"SubwordTokens" (Net Decoder)
NetDecoder[NetEncoder[{"SubwordTokens",… }]]
represents a decoder that converts a sequence of probability vectors to a string according to the specifications of the given "SubwordTokens" NetEncoder.
Details
- NetDecoder[…][input] applies the decoder to an input to produce an output.
- NetDecoder[…][{input1,input2,…}] applies the decoder to a list of inputs to produce a list of outputs.
- The input to the decoder input is either a vector of probabilities or a sequence of probability vectors. Each probability vector sums to 1. The length of each probability vector is the number of elements in the token list of the parent NetEncoder.
- For each input probability vector, the decoder outputs a token by picking the element of the token list with the highest associated probability.
- NetDecoder[…][input] returns a string.
- Only the "BPE" method is currently supported. NetDecoder[NetEncoder[{"SubwordTokens",… }]] will produce a "BPE" decoder regardless of the method of the parent encoder.
- The suboption "WhitespaceTrimming" of the "BPE" method is inherited from the "WhitespacePadding" suboptions of the parent encoder, if present. When set to Left or Right, the decoder will trim a single whitespace from the beginning or the end of the output string, respectively, if present. When set to None, no trimming will be performed.

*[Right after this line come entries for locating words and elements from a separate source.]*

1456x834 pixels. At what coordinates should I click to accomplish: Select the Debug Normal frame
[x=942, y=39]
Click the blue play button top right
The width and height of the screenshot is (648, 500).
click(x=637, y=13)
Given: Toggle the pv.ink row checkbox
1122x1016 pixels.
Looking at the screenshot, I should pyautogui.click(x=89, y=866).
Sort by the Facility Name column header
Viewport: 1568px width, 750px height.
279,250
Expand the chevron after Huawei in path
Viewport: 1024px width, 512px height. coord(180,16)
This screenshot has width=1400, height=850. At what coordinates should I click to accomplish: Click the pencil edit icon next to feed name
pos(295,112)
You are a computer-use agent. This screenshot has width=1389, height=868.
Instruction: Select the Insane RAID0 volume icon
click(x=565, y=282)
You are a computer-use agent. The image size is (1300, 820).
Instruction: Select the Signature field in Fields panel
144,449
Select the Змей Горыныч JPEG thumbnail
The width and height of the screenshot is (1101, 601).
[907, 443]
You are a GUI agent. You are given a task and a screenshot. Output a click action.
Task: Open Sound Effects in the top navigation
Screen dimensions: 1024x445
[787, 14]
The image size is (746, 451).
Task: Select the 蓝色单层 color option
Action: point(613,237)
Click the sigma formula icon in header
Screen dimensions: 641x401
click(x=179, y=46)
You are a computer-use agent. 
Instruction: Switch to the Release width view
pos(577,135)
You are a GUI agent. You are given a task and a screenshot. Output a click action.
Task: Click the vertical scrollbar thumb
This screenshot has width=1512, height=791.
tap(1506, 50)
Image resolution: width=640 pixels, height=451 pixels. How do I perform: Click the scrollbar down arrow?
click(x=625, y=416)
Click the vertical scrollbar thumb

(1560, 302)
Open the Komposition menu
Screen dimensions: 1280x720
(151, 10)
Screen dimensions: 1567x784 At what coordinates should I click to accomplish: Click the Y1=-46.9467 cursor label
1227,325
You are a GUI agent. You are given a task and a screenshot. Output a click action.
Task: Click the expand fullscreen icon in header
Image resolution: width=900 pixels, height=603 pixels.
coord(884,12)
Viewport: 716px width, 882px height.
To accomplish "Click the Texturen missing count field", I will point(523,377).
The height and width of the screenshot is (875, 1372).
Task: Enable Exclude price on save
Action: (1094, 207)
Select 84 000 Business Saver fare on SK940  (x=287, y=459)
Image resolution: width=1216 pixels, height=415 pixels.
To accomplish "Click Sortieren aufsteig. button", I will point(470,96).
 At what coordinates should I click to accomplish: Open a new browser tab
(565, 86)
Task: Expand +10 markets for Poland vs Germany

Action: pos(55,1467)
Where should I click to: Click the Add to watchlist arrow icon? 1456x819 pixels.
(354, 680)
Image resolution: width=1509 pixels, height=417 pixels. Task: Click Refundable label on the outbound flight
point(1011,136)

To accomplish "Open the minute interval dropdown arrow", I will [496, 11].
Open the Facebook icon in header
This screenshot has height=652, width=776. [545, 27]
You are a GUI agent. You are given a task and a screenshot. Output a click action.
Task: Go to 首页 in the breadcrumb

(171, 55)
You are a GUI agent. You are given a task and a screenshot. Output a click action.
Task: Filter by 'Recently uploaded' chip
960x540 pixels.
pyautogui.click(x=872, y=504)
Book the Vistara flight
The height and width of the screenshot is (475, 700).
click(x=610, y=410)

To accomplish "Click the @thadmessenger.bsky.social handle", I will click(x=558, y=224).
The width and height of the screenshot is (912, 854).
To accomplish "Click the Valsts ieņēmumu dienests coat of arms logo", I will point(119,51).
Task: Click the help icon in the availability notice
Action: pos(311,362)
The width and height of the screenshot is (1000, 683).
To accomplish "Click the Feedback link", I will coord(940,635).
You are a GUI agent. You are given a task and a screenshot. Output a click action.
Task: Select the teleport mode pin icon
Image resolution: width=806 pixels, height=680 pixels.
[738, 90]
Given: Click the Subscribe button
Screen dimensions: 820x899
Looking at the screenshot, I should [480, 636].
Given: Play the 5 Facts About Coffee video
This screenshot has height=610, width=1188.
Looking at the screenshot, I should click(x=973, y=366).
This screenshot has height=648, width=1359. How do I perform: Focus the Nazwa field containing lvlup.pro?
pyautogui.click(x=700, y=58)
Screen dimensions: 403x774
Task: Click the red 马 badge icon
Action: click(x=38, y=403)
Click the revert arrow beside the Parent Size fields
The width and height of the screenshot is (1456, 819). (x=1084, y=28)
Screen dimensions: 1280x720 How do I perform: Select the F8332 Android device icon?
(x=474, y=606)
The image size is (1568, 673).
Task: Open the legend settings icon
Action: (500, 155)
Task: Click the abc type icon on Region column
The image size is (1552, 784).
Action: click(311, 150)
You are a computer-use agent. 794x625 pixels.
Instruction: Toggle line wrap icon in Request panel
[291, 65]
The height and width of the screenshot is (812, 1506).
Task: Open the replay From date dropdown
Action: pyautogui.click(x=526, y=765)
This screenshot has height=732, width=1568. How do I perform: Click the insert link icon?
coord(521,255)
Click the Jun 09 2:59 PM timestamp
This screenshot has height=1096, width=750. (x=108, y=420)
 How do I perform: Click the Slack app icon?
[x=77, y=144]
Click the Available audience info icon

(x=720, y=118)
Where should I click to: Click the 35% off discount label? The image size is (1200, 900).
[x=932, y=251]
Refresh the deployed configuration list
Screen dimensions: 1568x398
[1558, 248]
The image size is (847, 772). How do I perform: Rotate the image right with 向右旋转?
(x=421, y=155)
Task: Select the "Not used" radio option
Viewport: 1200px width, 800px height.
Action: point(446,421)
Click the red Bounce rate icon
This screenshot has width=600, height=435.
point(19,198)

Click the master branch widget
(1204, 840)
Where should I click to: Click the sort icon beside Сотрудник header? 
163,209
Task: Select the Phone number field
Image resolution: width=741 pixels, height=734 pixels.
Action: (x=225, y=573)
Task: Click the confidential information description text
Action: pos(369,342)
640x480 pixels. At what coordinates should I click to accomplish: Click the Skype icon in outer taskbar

- If the parent encoder does not support "WhitespacePadding", "WhitespaceTrimming" will be None.
- NetDecoder[…][data,prop] can be used to calculate a specific property for the input data.
- When a "SubwordTokens" decoder is attached to a net, net[data,prop] or net[data,"oport"->prop] can be used to calculate a specific property of the decoded output.
- The "SubwordTokens" decoder only supports the bypass property. Setting prop to None bypasses decoding and returns the input to the decoder.